Given a String string in Java, does string.codePoints().toArray().length reflect the length of the String in terms of the actual characters that a human would find meaningful? In other words, does it smooth over escape characters and other artifacts of encoding?

Edit By "human" I kind of meant "programmer" as I would imagine most programmers would see \r\n as two characters, ESC as one character, etc. But now I see that even the accent marks get atomized so it doesn't matter.

回答1:

No.

For example:

  • Control characters (such as ESC, CR, NL, etcetera) will not be removed.

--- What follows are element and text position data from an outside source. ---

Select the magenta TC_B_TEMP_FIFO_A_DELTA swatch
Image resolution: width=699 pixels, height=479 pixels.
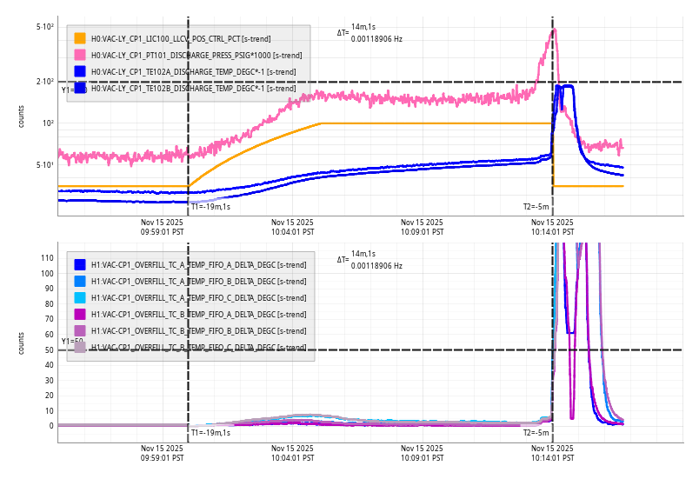(80, 314)
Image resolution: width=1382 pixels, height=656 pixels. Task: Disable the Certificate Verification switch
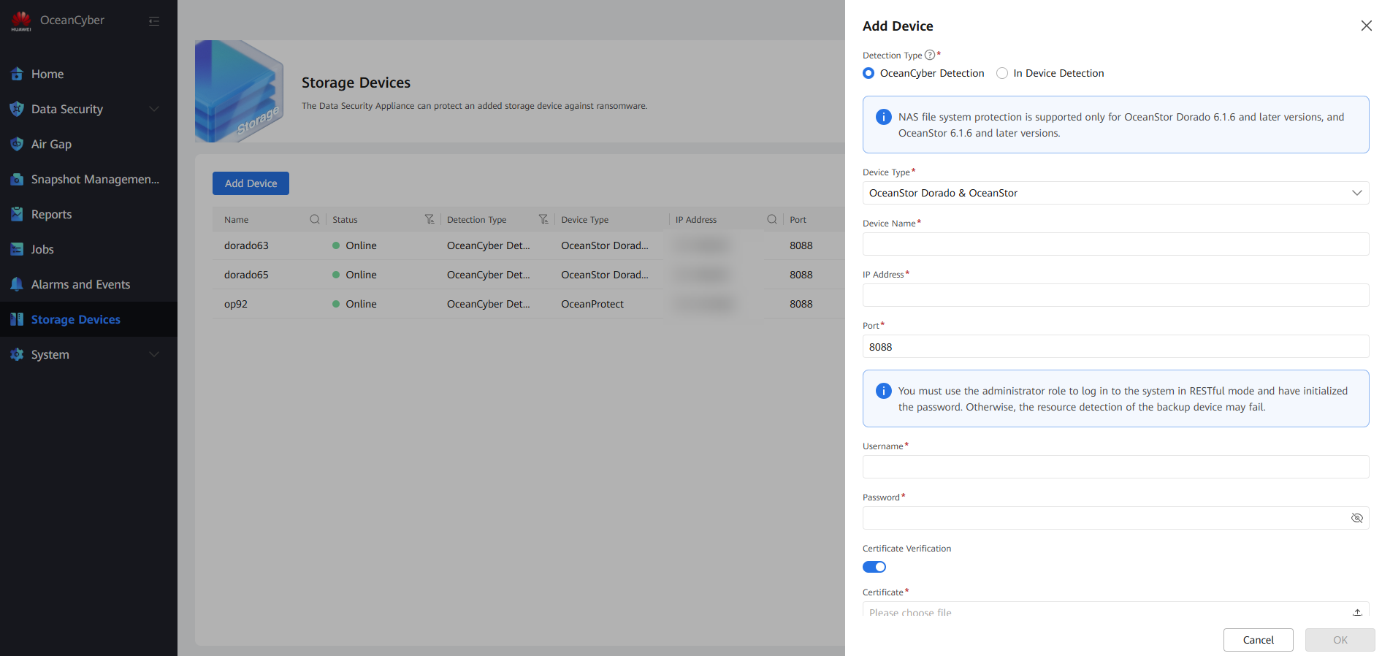coord(874,567)
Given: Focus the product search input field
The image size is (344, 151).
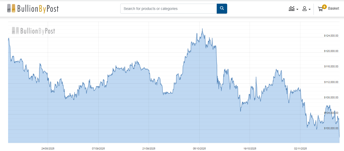Looking at the screenshot, I should [x=168, y=9].
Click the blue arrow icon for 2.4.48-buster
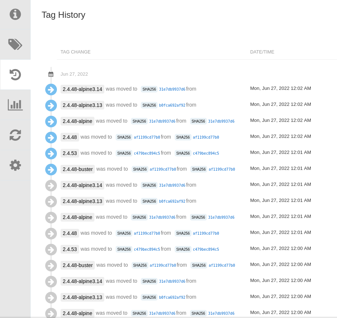337x318 pixels. coord(51,169)
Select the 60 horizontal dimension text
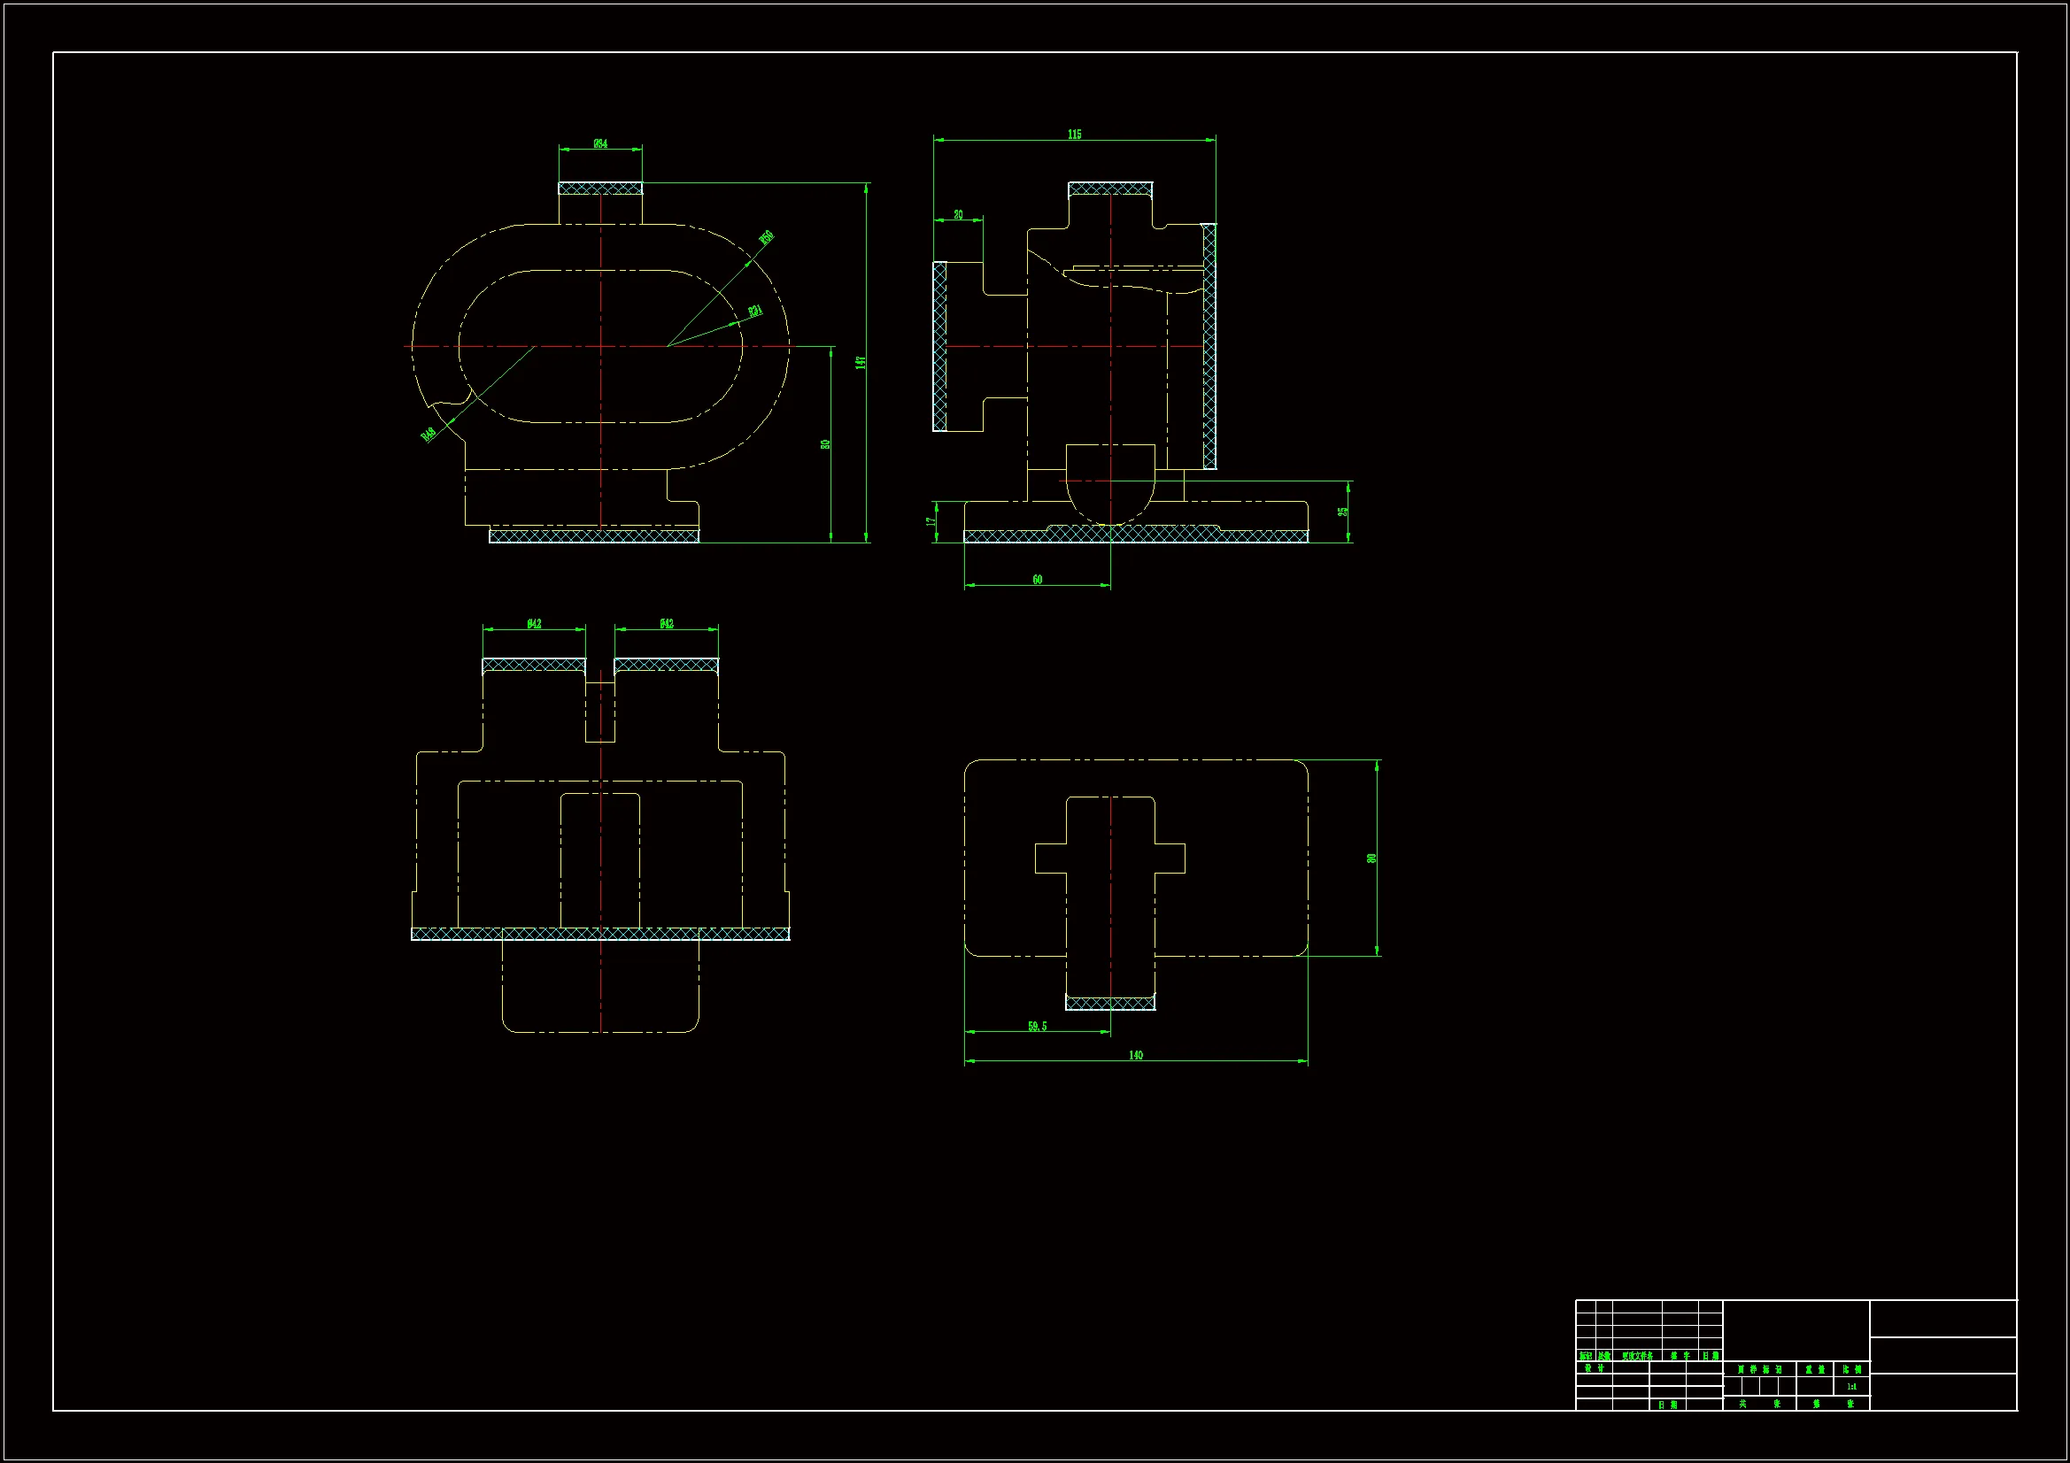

These have distinct codepoints in Unicode.

  • Sequences of spaces, tabs, etc are not combined

  • Discretionary hyphen (http://www.fileformat.info/info/unicode/char/00AD/index.htm) characters are not removed.

  • Unicode combining characters (https://en.wikipedia.org/wiki/Combining_character) are not combined.


Now it is debatable whether some of these might be "actual characters that a human would find meaningful" ... but the overall answer is still No.


You clarified as follows:

By "human" I kind of meant "programmer" as I would imagine most programmers would see \r\n as two characters ...

It is more complicated than that. I am a programmer, and for me it depends on the context whether \r\n are meaningful or not. If I am reading a README file, my brain will treat differences in white space as having no semantic importance. But if I am writing a parser, my code would take whitespace into account ... depending on the language it is intended to parse.



回答2:

Just check the Javadoc of CharSequence for the codePoints() method :

Returns a stream of code point values from this sequence. Any surrogate pairs encountered in the sequence are combined as if by Character.toCodePoint and the result is passed to the stream. Any other code units, including ordinary BMP characters, unpaired surrogates, and undefined code units, are zero-extended to int values which are then passed to the stream. https://docs.oracle.com/javase/8/docs/api/java/lang/CharSequence.html#codePoints--

And the one in the String classes related to code points to understand what a code point is :

String(int[] codePoints, int offset, int count) Allocates a new String that contains characters from a subarray of the Unicode code point array argument.https://docs.oracle.com/javase/8/docs/api/java/lang/String.html

A code point is an int representing a Unicode code point (https://docs.oracle.com/javase/8/docs/api/java/lang/Character.html#unicode) so all characters are included even those non-human-readable.



回答3:

String object.codePoints() returns a stream of characters in Java 8.On which you are calling toArray method,so it will treat each character in a seperate manner and will return number of characters.